Zamarłam. Nazwa instytucji brzmiała kompletnie obco. Do tego numer jakiejś rzekomej umowy i numer klienta.
— No coś takiego! — syknęłam pod nosem, już cała w nerwach. — Przecież od lat nie podpisywałam absolutnie niczego nowego!
Zawróciłam do banku w takim tempie, że mało się o drzwi nie potknęłam. Urzędniczka rozłożyła ręce: nie wie, kto to, skąd, dlaczego. Rzuciła mi tylko radę, żebym poszukała informacji w Internecie.
Poprosiłam jeszcze o natychmiastowe cofnięcie pieniędzy na moje konto. I wróciłam do domu wściekła jak osa.
Włączyłam komputer. Nie minęło kilka sekund, a AI wyłożyła mi wszystko jak kawę na ławę. I wtedy mnie aż zatrzęsło. Okazało się, że ci oszuści działają w Niemczech od dłuższego czasu, naciągają ludzi na grube pieniądze i robią to bez najmniejszych zahamowań. AI podała mi dokładnie, kim są, jak to robią, z jakiego kraju pochodzą i gdzie rzekomo mają siedzibę — w Turcji. I oczywiście pod tym adresem nie ma absolutnie niczego. Zwykła fikcja.
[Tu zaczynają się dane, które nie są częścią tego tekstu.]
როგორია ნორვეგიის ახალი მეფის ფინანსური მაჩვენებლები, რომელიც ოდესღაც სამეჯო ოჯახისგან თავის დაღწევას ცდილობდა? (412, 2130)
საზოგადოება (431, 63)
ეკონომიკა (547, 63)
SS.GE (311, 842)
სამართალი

Potem zaczęłam czytać relacje ofiar. Jest ich mnóstwo. Niektórzy dopiero po miesiącach zorientowali się, że z konta znikały im pieniądze. A ilu jeszcze żyje w błogiej nieświadomości, bo nie sprawdzają swoich operacji? To właśnie takich ludzi ci dranie biorą na cel. Bez skrupułów. Bez cienia wstydu. Z zimną krwią, jak hieny rzucające się na cudze pieniądze.
I w tym wszystkim najbardziej dręczy mnie jedno pytanie: skąd oni, do diabła, wzięli mój numer konta?!
W Internecie go nie ma — nigdy nie miałam bankowości online, wszystkie sprawy załatwiam osobiście w banku. Więc jakim cudem? Czy kiedykolwiek się tego dowiem? A policja? Dlaczego oni wciąż chodzą wolno? Jak to możliwe, że nikt ich jeszcze nie dopadł?!
Po takich przeżyciach — i po tym, co się obecnie dzieje na świecie — nachodzi mnie ponura refleksja: świat naprawdę stanął na głowie. A właściwie to ludzie. Zdziczeli do tego stopnia, że przyszłość robi się coraz ciemniejsza, coraz mniej obiecująca. I aż strach pomyśleć, dokąd nas to wszystko doprowadzi.